Goal of the exercise
Your answer must be the lines from the one containing "Click the location pin icon in city field" through the last line of the records below, copied exactly, with the pictures left out.

___ Entries supplied ___

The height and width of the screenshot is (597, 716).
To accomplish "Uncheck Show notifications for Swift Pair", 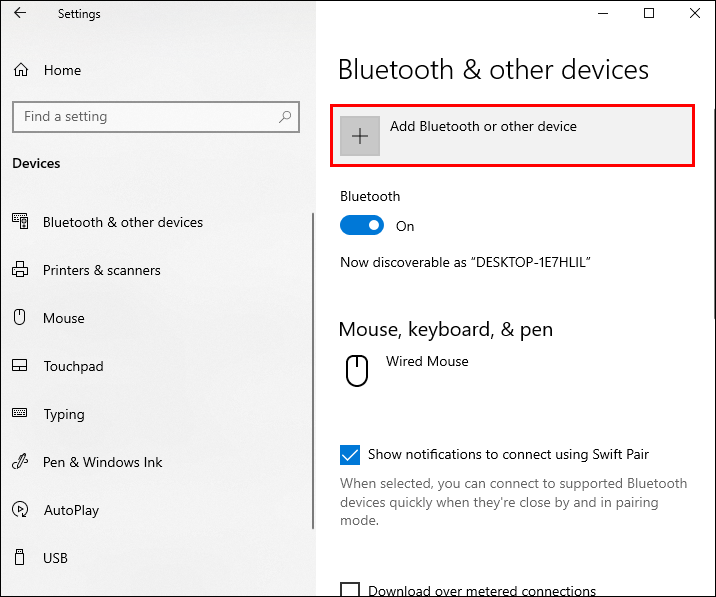I will (350, 455).
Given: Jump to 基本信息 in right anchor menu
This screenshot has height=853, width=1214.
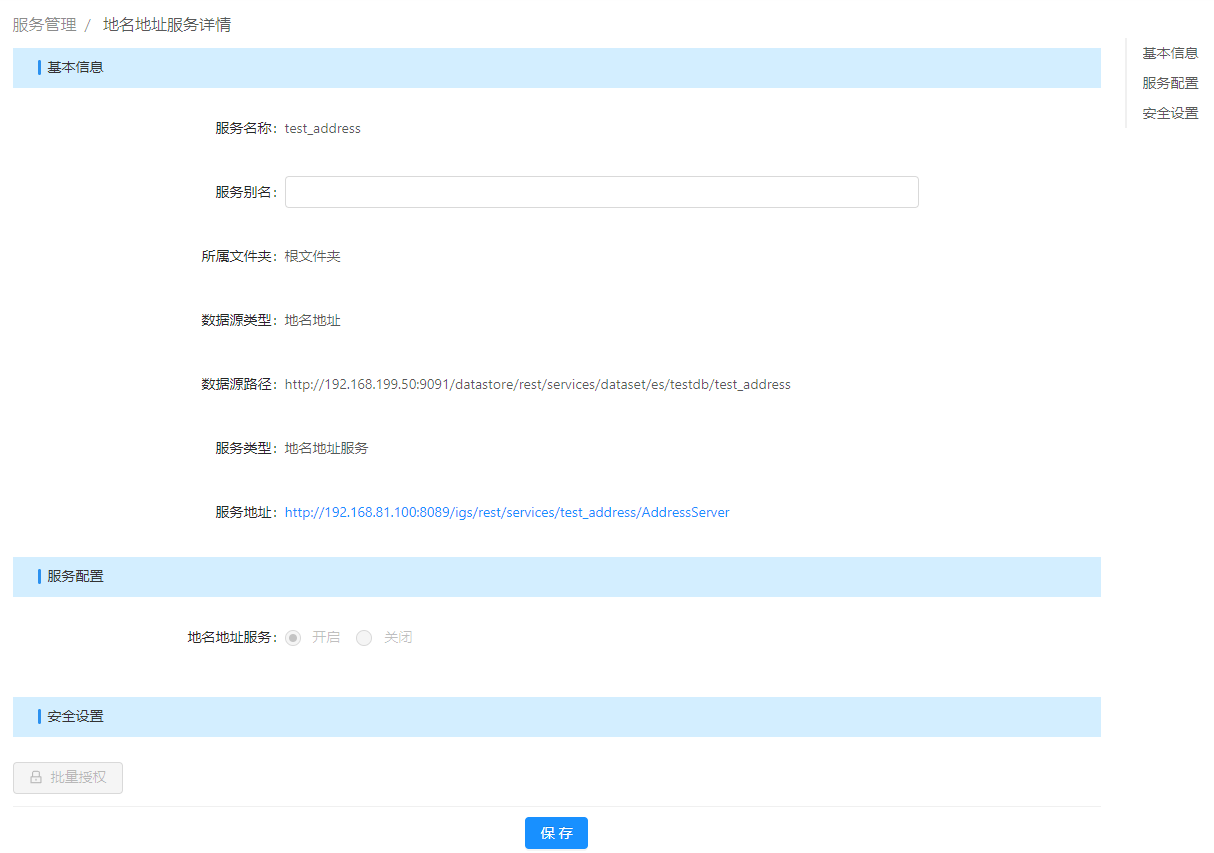Looking at the screenshot, I should pyautogui.click(x=1170, y=53).
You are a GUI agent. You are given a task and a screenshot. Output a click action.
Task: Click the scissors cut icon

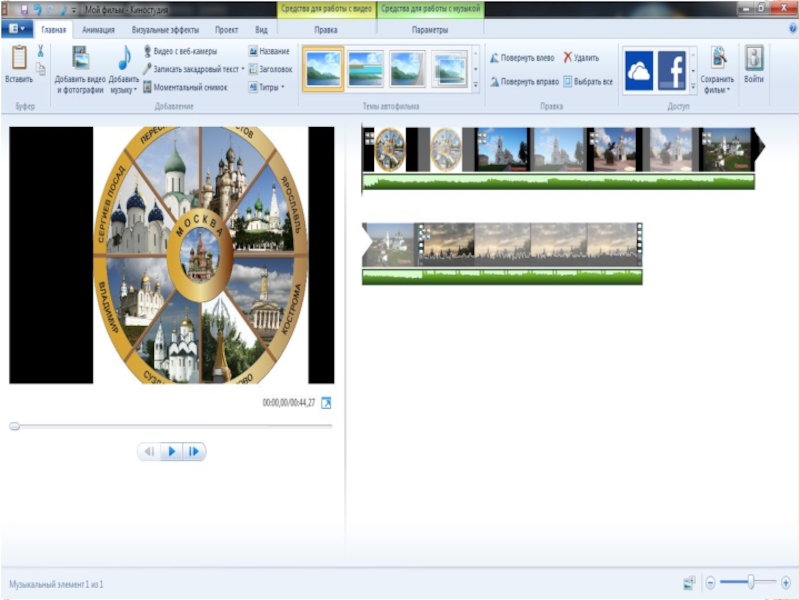tap(41, 51)
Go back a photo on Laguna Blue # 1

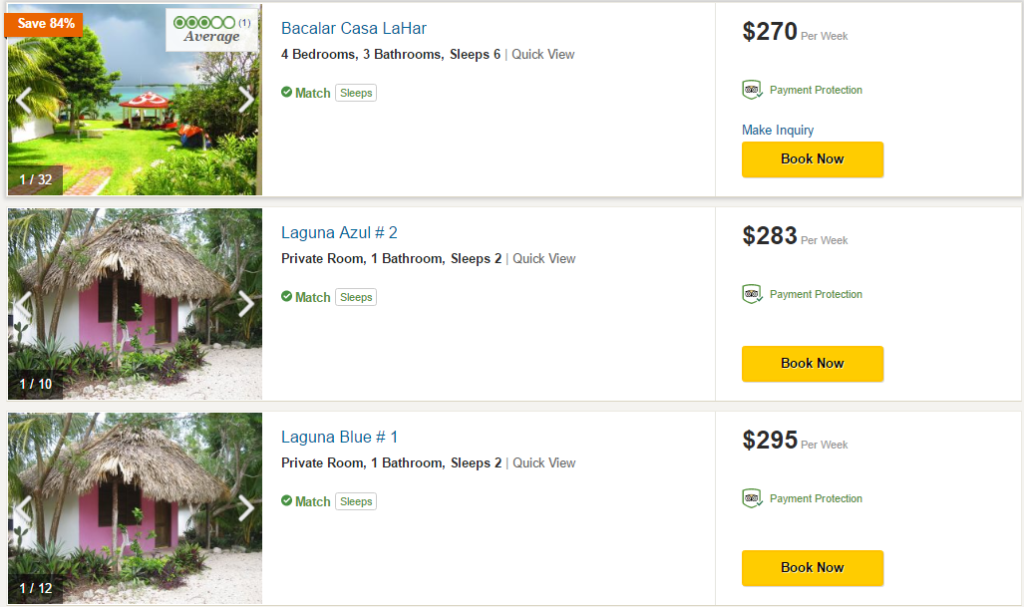tap(24, 508)
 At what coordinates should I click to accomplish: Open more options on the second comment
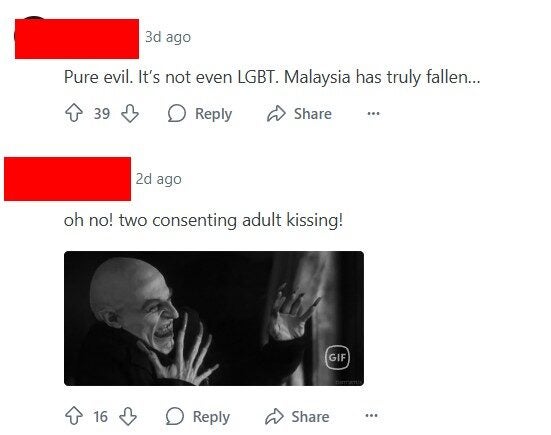click(x=371, y=416)
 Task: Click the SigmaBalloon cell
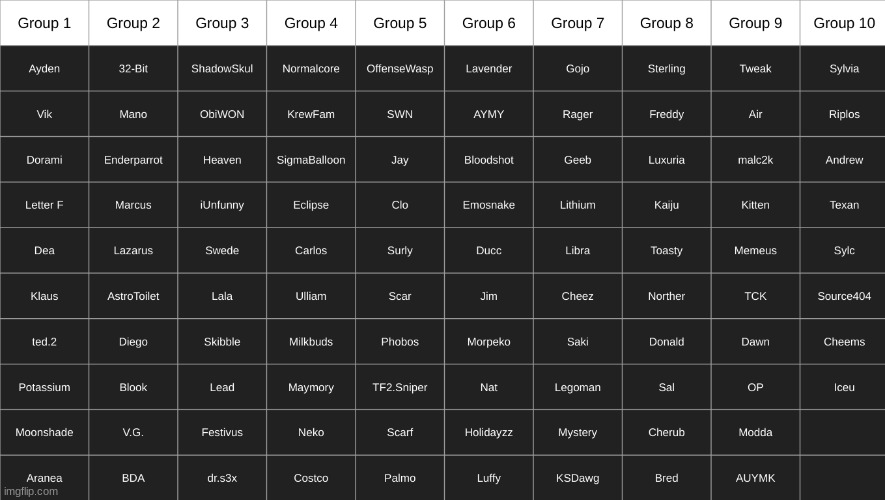[x=311, y=160]
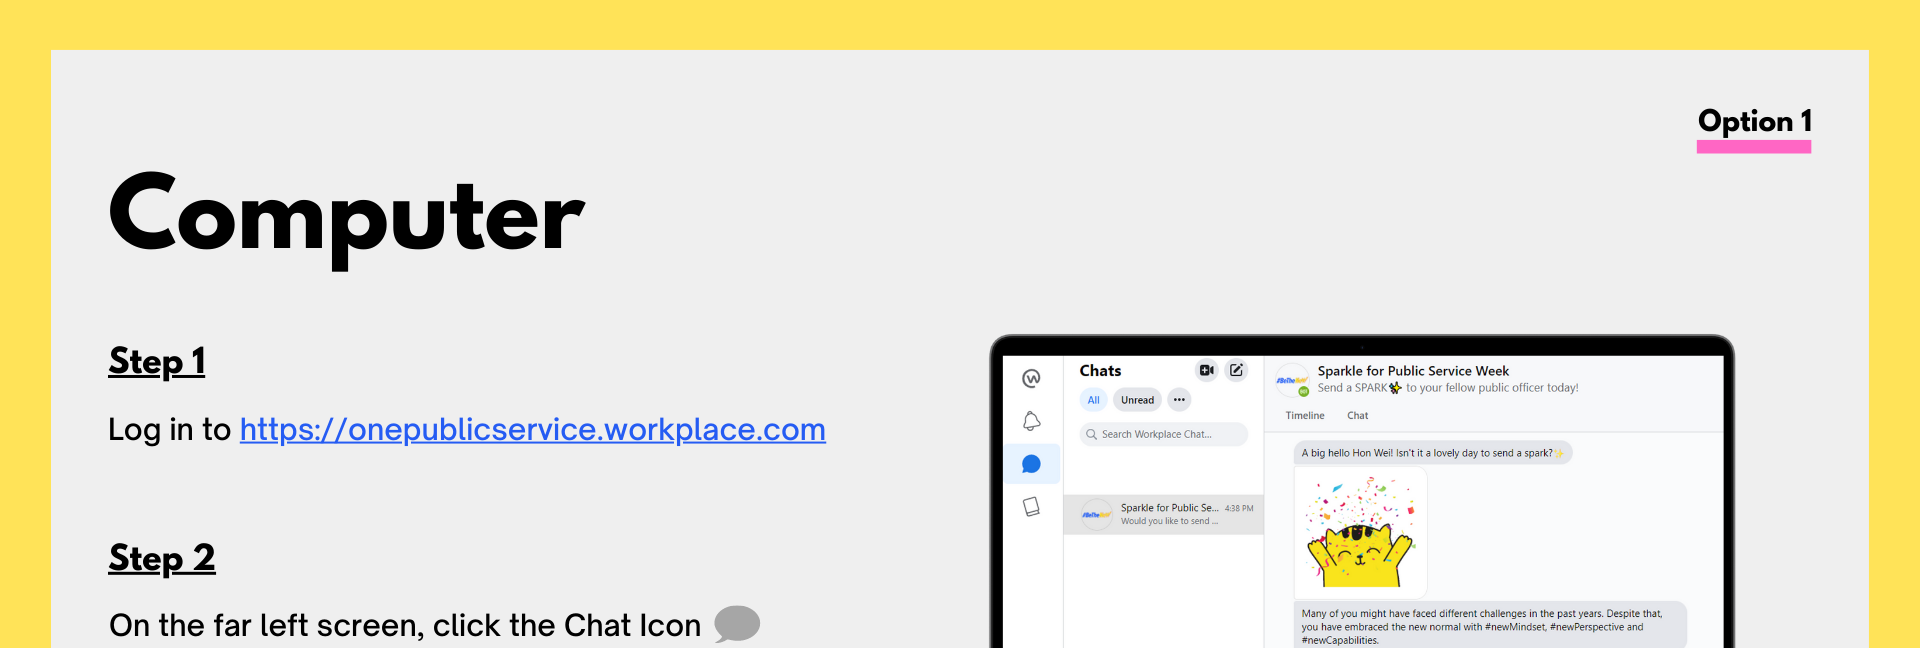Open the onepublicservice.workplace.com link

pyautogui.click(x=532, y=429)
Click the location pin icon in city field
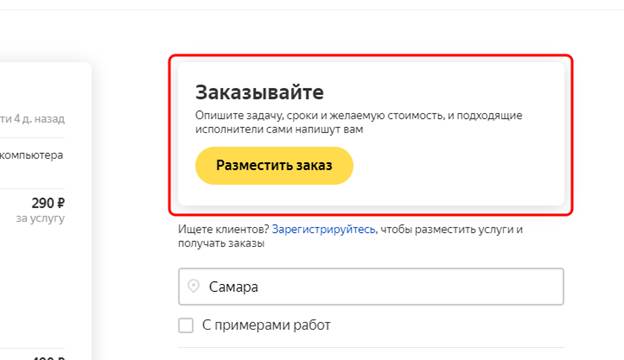 [x=193, y=286]
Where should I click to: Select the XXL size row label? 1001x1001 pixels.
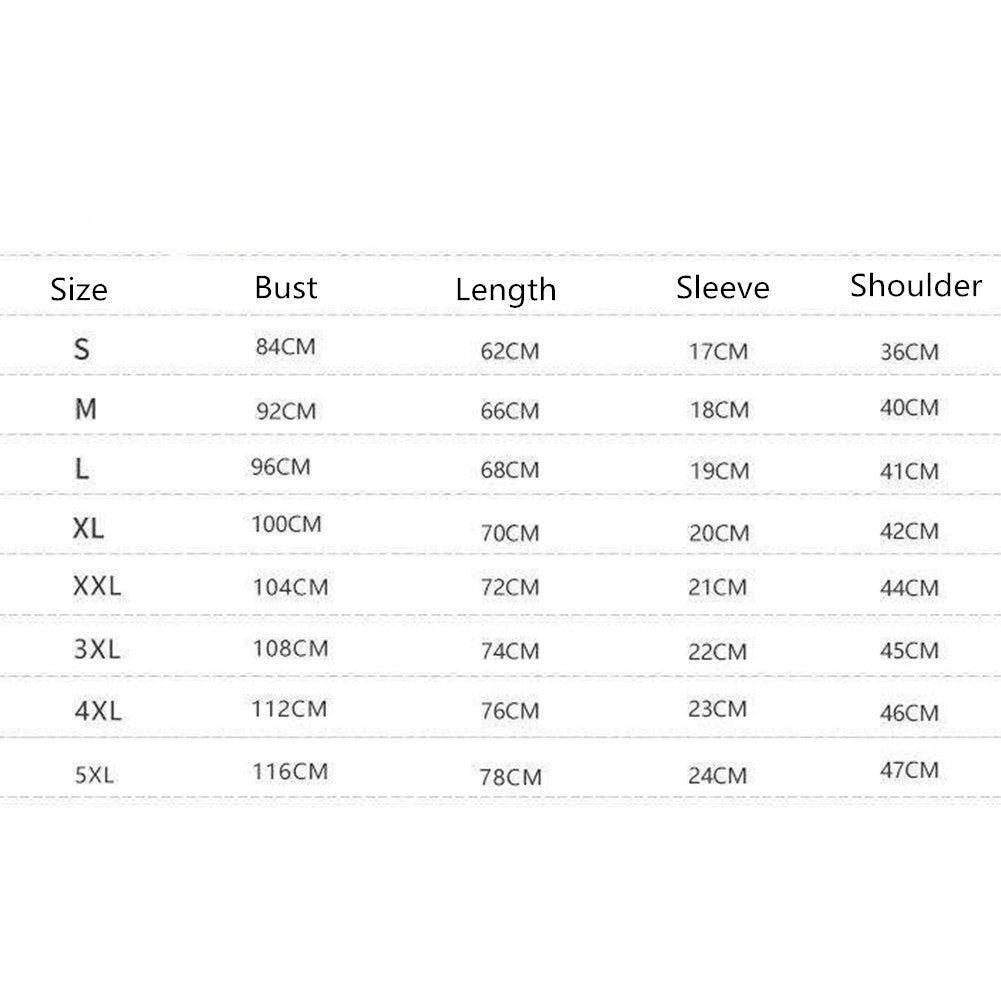coord(97,586)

___

Solution for this task
Click the location pin icon in city field
 [x=193, y=286]
Where should I click to: Select the XXL size row label? 1001x1001 pixels.
coord(97,586)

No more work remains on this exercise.